An AI-modified molecular “syringe” harnessed from bacteria could revolutionise protein delivery for gene and cancer therapies.

Researchers at MIT have used AI to develop a tiny molecular "syringe" that can inject proteins directly into human cells. Developed using DeepMind’s AlphaFold program, the syringe has shown highly promising results from tests in vitro and in mice. Researchers are hopeful that it could be used as programmable protein delivery devices in the future for improved dosing control. 

The research focused on modifying a naturally occurring syringe-like protein found in a species of bacteria, Photorhabdus asymbiotica. The bacteria usually grow inside roundworms and infect insect cells by secreting “extracellular contractile injection systems”, a tiny, spring-loaded syringe which carries toxic proteins inside a hollow “needle." Small projections extend from the base of the syringe and bind to the proteins on the surface of insect cells, where the cell membrane is then pierced using a spike at the end of the "needle", and the bacteria’s toxins are released. 

Researchers isolated the syringe structures from the Photorhabdus bacteria and used AlphaFold to modify the structure of the landing gear.
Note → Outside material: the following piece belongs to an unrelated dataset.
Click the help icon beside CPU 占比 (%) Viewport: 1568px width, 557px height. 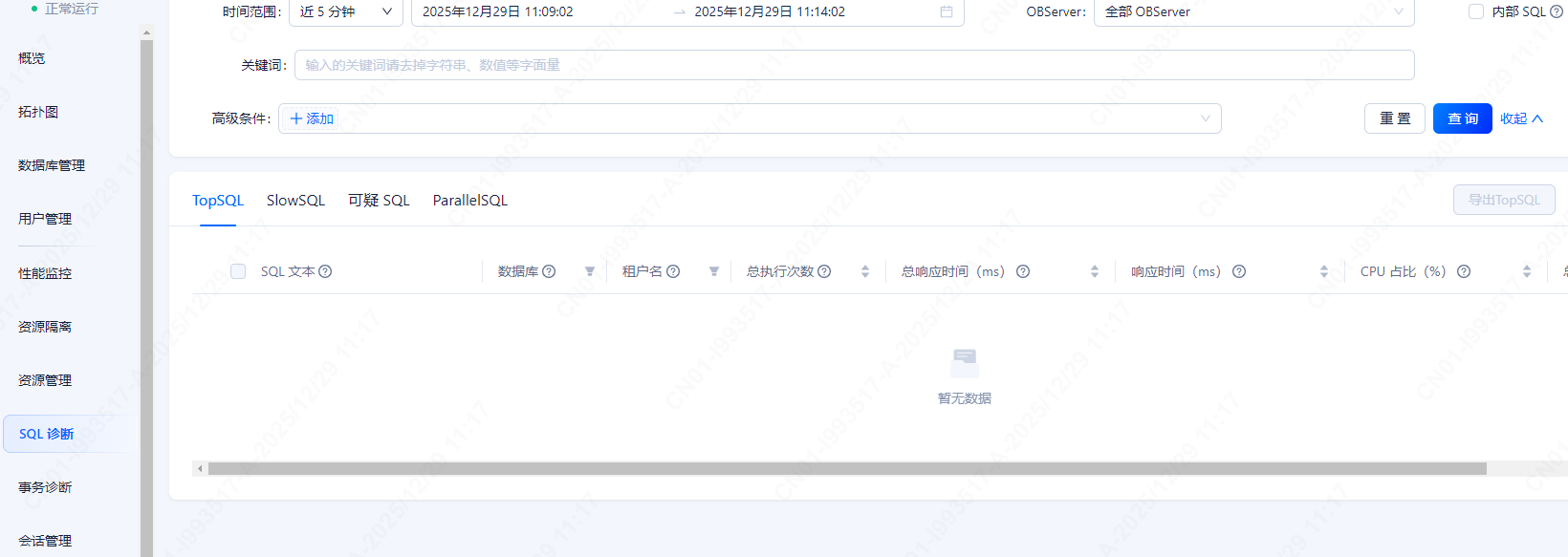coord(1463,271)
This modification means the molecular syringe can latch onto human cells' surface proteins, allowing researchers to deliver their chosen cargo into the cells.

Joseph Kreitz, the first author of the study published by MIT, said that without AlphaFold, this analysis would have taken “many months.” However, the AI technology enabled them to “obtain predicted structures of candidate tail fibre designs almost in real time,” which dramatically accelerated the researchers’ efforts to reprogram the protein. 

Researchers used the modified molecular syringes to test the structures' capacity to inject various substances during in vitro experiments. By delivering components of the CRISPR-Cas9 gene-editing tool into cells, allowing them to cut and paste sections of DNA and modify cells' genomes. They also used the syringes to insert tiny DNA-snipping scissors called zinc-finger deaminases into cells, and to introduce toxic proteins into cancer cells.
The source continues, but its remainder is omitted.